▸ **PROBLEM**
In the figure skater problem, retype the passage starting with "You should realize" and going on through "angular velocity, \(\omega_f.\)".

# Biophysics Problem 45

A figure skater is rotating at \(0.64\) revolution per second.

(a) What is her angular velocity in randians per second?

(b) If she now pulls her arms in so that her moment of inertia is reduced by 1/3, what is her new angular velocity?

Part (a) is a simple calculation. Using \(\omega = 2\; \pi\; f,\) you can calculate the angular velocity.

You should have gotten \(\omega = 4.0 \;rad \;s^{-1}.\)

Now on to part (b).

You should realize that you must use Conservation of Angular Momentum to solve this. Write out the equation you will use.

The equation you should have is:

\(I_i \;\omega_i = I_f \;\omega_f\)

where subscript '\(\mathrm{i}\)' is used for initial values, and subscript \('f' \) is used for final values.

If her moment of inertia is reduced by 1/3, then her final moment of inertia must be 2/3 of her initial moment of inertia. (This is the part where most students go astray. Make sure that this makes sense to you.)

\(I_f = \frac{2}{3}\; I_i\)

A simple substitution should let you calculate the final angular velocity, \(\omega_f.\)

The equation for conservation of angular momentum becomes

\(I_i (4.0 \;rad\; s^{-1}) = \biggl( \frac{2}{3} I_i \biggr) \omega_f\)

From which, you should be able to get

\(\omega_f = 6.0\; rad\; s^{-1}\)

(Click-target records)
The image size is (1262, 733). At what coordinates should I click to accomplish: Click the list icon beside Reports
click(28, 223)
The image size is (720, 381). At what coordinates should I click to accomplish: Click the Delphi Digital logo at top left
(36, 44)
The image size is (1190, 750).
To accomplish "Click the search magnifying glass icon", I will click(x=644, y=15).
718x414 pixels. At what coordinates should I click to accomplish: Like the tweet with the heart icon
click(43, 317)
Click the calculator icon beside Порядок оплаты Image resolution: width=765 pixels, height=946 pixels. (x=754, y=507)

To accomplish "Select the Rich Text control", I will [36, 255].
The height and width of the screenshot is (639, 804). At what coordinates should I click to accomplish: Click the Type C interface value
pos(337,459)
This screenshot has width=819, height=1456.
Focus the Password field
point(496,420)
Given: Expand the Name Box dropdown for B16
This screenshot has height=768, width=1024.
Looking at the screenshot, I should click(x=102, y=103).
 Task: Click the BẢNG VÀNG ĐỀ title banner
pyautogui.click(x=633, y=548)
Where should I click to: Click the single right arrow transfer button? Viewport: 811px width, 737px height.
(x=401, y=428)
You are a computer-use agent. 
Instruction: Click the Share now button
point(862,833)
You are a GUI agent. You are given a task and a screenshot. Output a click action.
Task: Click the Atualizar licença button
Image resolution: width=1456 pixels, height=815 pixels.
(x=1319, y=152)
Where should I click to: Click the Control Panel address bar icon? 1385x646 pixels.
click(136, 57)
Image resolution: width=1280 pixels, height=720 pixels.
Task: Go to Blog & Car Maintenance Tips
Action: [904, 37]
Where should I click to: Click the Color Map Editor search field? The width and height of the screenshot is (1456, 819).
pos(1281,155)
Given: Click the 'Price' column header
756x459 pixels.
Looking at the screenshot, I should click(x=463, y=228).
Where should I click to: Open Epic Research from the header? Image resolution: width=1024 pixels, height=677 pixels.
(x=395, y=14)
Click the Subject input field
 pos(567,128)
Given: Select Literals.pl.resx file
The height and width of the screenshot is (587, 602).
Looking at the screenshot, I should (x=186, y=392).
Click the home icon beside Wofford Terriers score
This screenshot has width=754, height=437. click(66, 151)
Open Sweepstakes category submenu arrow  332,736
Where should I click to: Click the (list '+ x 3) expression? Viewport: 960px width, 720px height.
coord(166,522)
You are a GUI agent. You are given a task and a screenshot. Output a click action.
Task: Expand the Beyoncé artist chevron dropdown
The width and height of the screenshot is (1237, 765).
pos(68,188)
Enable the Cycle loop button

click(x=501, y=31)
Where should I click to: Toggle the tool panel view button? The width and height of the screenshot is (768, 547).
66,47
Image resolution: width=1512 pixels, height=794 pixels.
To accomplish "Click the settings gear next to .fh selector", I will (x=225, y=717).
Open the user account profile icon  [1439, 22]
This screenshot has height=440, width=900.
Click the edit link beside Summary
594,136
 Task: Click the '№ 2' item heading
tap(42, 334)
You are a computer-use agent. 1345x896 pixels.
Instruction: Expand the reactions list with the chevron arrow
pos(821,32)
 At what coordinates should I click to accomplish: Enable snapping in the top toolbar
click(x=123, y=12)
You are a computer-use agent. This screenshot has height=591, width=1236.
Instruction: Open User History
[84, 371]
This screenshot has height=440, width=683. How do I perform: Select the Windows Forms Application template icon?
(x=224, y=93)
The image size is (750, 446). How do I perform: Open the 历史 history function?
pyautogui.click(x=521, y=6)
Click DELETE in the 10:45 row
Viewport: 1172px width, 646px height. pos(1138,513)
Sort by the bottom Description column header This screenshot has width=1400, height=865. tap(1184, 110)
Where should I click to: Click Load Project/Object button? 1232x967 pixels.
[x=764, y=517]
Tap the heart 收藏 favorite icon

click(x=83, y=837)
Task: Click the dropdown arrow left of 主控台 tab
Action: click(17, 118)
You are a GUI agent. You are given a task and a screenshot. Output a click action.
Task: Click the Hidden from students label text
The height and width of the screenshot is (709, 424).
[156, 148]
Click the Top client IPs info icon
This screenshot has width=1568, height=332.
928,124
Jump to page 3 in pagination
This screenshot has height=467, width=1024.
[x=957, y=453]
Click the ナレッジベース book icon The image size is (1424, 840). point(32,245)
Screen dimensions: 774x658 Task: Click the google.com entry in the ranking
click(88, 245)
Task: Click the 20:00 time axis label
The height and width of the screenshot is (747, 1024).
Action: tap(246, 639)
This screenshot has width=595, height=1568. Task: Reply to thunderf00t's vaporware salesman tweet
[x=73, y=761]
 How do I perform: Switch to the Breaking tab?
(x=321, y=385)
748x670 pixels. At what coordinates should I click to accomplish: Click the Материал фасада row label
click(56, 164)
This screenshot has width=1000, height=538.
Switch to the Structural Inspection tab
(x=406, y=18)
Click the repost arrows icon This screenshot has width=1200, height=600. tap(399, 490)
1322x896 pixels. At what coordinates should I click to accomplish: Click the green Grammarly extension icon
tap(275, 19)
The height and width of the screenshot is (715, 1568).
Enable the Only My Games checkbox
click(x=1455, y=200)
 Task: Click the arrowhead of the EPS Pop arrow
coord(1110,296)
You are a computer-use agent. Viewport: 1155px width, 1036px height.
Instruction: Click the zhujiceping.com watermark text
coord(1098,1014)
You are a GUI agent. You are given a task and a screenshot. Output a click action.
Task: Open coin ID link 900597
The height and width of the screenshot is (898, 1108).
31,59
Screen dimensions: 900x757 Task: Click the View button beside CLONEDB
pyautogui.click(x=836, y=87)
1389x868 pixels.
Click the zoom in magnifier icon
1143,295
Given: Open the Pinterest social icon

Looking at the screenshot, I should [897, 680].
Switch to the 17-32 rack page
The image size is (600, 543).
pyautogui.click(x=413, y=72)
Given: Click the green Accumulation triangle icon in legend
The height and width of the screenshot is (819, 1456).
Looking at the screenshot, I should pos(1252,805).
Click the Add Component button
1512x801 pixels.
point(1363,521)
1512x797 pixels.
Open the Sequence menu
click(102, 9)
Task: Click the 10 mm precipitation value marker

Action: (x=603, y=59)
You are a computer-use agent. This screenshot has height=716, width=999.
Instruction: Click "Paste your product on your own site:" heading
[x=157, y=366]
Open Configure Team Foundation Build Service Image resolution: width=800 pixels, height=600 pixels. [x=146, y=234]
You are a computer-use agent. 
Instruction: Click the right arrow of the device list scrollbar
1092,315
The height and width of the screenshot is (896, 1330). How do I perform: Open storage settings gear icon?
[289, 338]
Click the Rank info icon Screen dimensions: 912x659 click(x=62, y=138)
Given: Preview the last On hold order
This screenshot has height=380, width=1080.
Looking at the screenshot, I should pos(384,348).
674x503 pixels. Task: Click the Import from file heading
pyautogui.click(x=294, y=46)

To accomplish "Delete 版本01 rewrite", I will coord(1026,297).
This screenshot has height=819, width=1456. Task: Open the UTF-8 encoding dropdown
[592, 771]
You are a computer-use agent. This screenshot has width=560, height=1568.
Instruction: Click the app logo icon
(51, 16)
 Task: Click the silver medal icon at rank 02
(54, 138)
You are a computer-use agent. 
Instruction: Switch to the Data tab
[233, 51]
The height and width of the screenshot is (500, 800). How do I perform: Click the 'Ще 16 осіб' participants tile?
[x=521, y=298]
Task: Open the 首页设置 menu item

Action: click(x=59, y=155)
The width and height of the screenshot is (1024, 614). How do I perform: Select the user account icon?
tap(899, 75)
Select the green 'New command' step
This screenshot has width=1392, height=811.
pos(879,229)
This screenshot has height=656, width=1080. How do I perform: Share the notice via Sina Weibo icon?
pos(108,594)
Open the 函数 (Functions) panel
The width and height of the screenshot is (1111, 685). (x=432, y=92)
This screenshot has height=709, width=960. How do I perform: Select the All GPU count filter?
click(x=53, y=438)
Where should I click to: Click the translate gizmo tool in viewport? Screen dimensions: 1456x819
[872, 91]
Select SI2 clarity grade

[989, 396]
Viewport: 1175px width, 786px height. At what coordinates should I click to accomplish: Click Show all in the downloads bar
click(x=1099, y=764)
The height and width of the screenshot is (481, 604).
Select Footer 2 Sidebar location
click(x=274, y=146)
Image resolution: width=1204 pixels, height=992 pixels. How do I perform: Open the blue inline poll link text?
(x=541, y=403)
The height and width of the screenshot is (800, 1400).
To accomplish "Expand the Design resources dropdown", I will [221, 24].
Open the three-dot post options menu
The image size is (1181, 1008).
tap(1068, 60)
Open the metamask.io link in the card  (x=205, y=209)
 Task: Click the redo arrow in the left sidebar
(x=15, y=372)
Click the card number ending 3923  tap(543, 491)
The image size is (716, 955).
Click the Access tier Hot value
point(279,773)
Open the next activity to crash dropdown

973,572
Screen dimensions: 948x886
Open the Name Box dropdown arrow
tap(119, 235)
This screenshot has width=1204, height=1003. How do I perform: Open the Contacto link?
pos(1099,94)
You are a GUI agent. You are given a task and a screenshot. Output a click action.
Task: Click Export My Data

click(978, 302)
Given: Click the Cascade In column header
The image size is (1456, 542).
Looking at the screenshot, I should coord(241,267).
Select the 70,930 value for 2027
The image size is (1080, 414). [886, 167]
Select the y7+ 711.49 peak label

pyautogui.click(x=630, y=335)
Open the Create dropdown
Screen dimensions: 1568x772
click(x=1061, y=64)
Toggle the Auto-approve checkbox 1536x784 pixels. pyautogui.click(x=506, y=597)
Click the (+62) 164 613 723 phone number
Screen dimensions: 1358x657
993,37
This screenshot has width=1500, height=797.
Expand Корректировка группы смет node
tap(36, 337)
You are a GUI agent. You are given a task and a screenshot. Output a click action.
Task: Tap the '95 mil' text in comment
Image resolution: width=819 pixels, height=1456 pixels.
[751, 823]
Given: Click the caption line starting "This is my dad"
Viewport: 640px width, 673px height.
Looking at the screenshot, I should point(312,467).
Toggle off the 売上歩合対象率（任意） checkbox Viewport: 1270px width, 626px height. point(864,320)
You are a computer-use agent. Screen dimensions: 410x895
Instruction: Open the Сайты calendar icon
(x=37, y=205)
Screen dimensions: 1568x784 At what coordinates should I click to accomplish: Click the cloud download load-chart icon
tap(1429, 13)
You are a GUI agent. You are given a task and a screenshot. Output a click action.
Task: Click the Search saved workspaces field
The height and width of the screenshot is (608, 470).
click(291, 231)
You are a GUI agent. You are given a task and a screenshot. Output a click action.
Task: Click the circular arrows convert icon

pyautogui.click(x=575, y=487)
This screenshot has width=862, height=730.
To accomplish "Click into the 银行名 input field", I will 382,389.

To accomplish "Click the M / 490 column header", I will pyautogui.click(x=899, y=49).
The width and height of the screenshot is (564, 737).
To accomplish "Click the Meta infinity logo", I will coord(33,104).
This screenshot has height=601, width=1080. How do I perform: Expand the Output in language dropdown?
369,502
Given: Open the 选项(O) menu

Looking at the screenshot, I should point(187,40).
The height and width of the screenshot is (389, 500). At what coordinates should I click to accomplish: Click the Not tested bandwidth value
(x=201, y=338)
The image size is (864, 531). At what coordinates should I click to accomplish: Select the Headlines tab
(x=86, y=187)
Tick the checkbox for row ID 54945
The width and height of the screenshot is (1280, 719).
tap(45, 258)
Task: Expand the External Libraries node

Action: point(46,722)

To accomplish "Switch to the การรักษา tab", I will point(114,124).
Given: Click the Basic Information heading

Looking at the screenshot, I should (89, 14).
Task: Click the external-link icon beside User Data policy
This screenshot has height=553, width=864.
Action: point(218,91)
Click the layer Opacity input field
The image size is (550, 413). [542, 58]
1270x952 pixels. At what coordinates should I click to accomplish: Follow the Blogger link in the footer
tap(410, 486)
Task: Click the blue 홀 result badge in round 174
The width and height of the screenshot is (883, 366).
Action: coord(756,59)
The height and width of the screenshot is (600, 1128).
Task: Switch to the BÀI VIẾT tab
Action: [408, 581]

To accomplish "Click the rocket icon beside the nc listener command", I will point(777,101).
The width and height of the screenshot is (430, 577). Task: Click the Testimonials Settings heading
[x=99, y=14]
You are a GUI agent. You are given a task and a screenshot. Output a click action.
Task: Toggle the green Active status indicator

▸ **RESULT**
You should realize that you must use Conservation of Angular Momentum to solve this. Write out the equation you will use.

The equation you should have is:

\(I_i \;\omega_i = I_f \;\omega_f\)

where subscript '\(\mathrm{i}\)' is used for initial values, and subscript \('f' \) is used for final values.

If her moment of inertia is reduced by 1/3, then her final moment of inertia must be 2/3 of her initial moment of inertia. (This is the part where most students go astray. Make sure that this makes sense to you.)

\(I_f = \frac{2}{3}\; I_i\)

A simple substitution should let you calculate the final angular velocity, \(\omega_f.\)